On March 30, 2011, CMS released its Proposed Rule to implement the Accountable Care Organization (“ACO”) provisions of the Patient Protection and Affordable Care Act. According to CMS, the ACO model is intended to assist doctors, hospitals, and other health care providers better coordinate care for Medicare beneficiaries. ACOs would be eligible to receive a portion of any savings if they meet certain criteria.
As background, an ACO is defined as a legal entity of eligible providers and suppliers working together to coordinate care for Medicare beneficiaries. Under the Proposed Rule, the ACO will be jointly governed by its members. Providers and suppliers participating in an ACO would continue to be reimbursed by Medicare under existing law, but would also be eligible to receive a portion of money that it saves Medicare through better care and better health. In general, to be eligible for shared savings, ACOs must reduce spending below a minimum savings rate target set by CMS, and meet or exceed quality performance standards.

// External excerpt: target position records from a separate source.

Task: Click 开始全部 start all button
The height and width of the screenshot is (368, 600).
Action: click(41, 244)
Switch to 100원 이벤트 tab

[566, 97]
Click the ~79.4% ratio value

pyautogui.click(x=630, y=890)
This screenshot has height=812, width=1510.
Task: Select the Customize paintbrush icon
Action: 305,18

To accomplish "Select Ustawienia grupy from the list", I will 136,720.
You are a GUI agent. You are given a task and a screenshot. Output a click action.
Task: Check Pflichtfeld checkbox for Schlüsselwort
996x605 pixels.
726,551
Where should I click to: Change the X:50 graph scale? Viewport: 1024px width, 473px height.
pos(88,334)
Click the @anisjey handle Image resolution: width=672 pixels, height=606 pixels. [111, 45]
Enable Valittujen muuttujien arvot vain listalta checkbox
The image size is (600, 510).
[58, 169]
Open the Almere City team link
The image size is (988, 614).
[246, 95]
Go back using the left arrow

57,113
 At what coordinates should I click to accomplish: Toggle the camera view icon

Due to the scope of the Proposed Rule and its potential implication on other federal laws and policies, CMS coordinated with the HHS Office of Inspector General (“OIG”), the Federal Trade Commission, the IRS, and the Department of Justice when issuing this Proposed Rule. The results of this coordination were three more proposed rules and notices – one regarding antitrust implications, one discussing potential waivers of federal fraud and abuse regulations, and the third a request for comment from the IRS on implications of participation in ACOs of tax exempt organizations such as nonprofit hospitals.